“For we know that if our temporary, earthly dwelling is destroyed, we have a building in the heavens, not made with hands.” – @ Corinthians, 5:1
There is a commercial that’s been around for a while that involves characters named Cheryl and Victor and something known as a “she-shed”. I’m sure you’ve probably seen it. We laugh every time we see it. But sometimes God catches me at the right moment (like now) and uses things like this to lead me down a path of deeper thought. So come take a walk with me.
Apparently, the concept of a she shed is in response to something known as a ‘man cave’. It’s a space where a guy can retreat and do guy stuff- drink beer and watch sports, hang out with his buddies, or just do whatever comes to mind. It can be as simple as a small TV and ice chest in the basement, or as elaborate as a Las Vegas game room. Besides the man cave, guys also have what’s known as the “shop” (here I must plead guilty), a place to collect and work with tools of various types and build things both useful and maybe not so much. In this age of equality, this was unacceptable so the women decided they needed their own space to do their own thing as well. It may simply be a small private area in or away from the house or a rather palatial edifice in the backyard approachable only by royal edict.
Let me hasten to say there’s nothing inherently wrong with the desire to have that special place where I can just be myself and have some uninterrupted time. But it’s the underlying mindset it reflects that can be troubling. If it causes us to focus on ourselves and not on God, then there’s a problem.
The temptation is to start believing that we somehow deserve this.

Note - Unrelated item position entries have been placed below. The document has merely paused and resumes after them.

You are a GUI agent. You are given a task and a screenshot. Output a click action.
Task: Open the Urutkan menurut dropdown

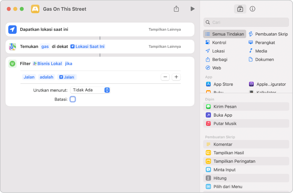[90, 90]
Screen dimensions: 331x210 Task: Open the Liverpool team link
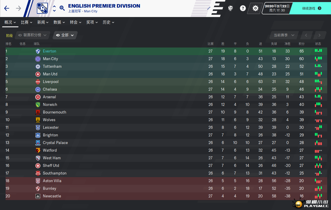(51, 82)
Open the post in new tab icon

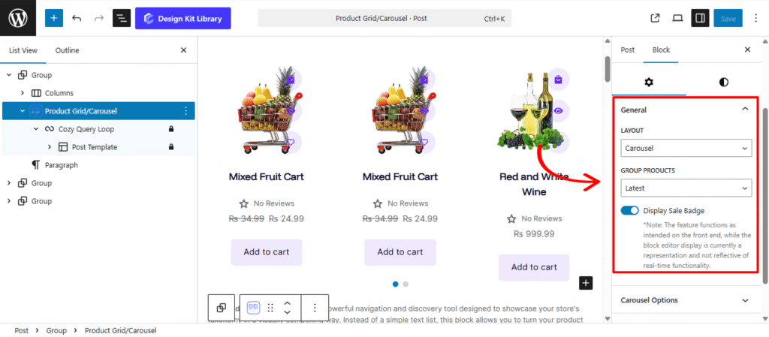tap(655, 18)
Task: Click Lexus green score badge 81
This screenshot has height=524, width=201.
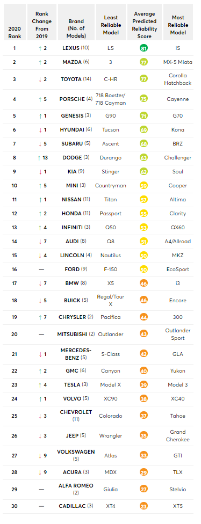Action: [144, 48]
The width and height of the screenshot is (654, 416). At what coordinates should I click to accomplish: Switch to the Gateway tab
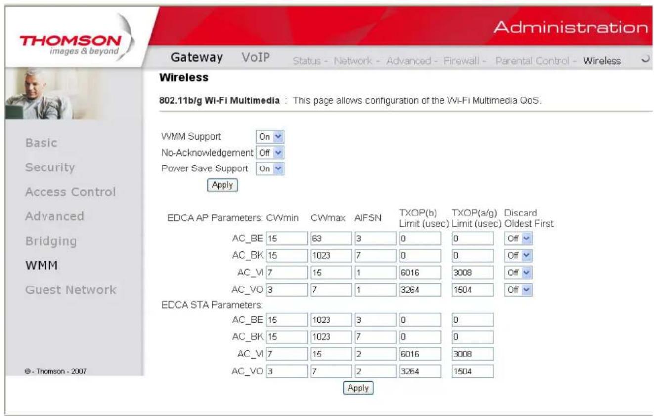[197, 57]
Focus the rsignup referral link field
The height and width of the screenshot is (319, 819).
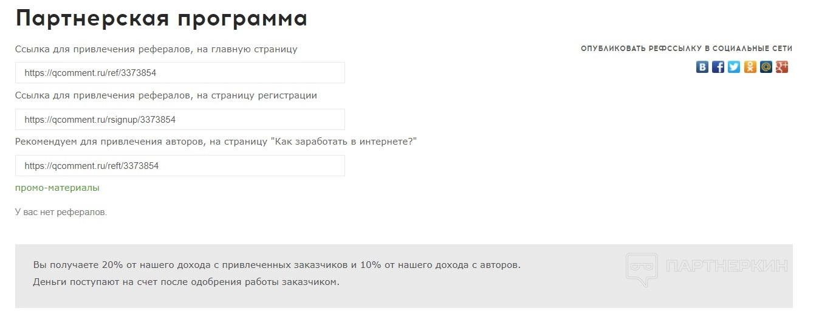pyautogui.click(x=180, y=120)
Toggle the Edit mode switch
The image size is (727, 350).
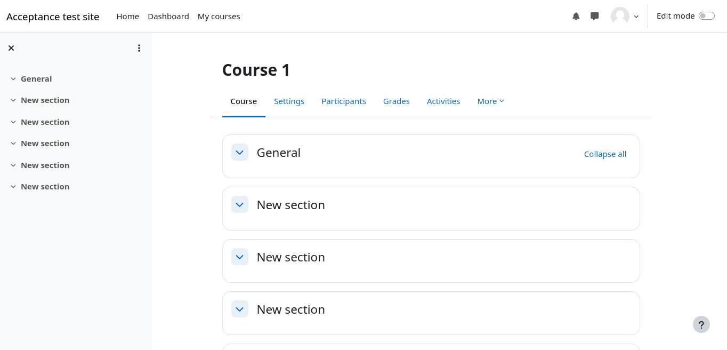pyautogui.click(x=706, y=16)
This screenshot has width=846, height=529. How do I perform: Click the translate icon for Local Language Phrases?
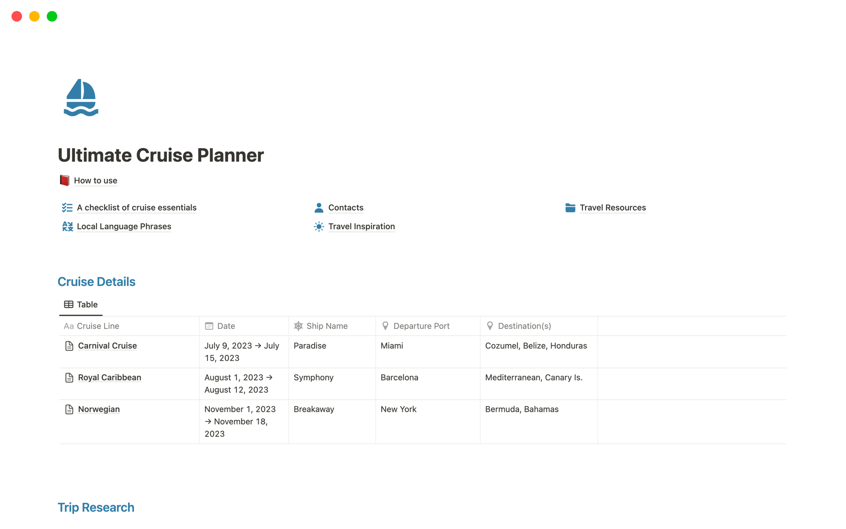point(67,227)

We start focusing on how good we are, how hard we work, and how ‘everyone else’ has just as much, so why shouldn’t I? The world has one rule- the one who has the most stuff is the winner. So we get seduced into chasing after piling up more stuff: a nicer house, a nicer car, more clothes, more toys and playthings, thinking it will make up happier, more fulfilled people.
In Luke 12 Jesus tells the parable of a man who has come to be known as the Rich Fool. He is a farmer blessed with an unusually large harvest. He’s faced with a dilemma: what to do with all the surplus? His solution is to tear down his barns and build bigger ones. But it’s his conclusion after that gets him into trouble. Having decided to squirrel away his harvest, he decides he can then enjoy the good life for many years, since he has the benefit of a surplus he can dispose at his leisure. God has a different take: he demands the man’s life that night, and it’s left to someone else to dispose of the man’s assets.
We need to maintain a long view of life. That doesn’t mean we should expect this life to last a long time, quite the opposite. We need to keep our focus beyond this life. We need to constantly consider the “then what?”. We get the nice house- then what? We get the man cave/she shed- then what? We get all the stuff our hearts ever desired to make us comfortable and happy-then what? At some point, we will all die, despite mankind’s desperate attempts to make it otherwise. Then what?
Riches aren’t necessarily a curse, just as poverty isn’t in and of itself virtuous. It’s our attitude about our stuff that’s the important factor. If we are wise we recognize God as the source of our blessings, and understand the purpose is for us to be able to provide blessings to others who do not enjoy them. Proverbs 22:9 tells us “A generous person will be blessed, for he shares his food with the poor”. Notice that generosity is not defined in socioeconomic terms. Someone with little can be just as generous (sometimes even more so) than one who has a lot of this world’s ‘stuff’.
We never know when our life here will end. So spend your days building a permanent dwelling on the other side of the vale. You do that by serving God and others. Certainly enjoy the blessings of this life, but don’t get so obsessed with them you fail to focus on more important, lasting things. After all, who gets your man cave or she shed when you’re gone if your kids decide they don’t want it? And what will it matter?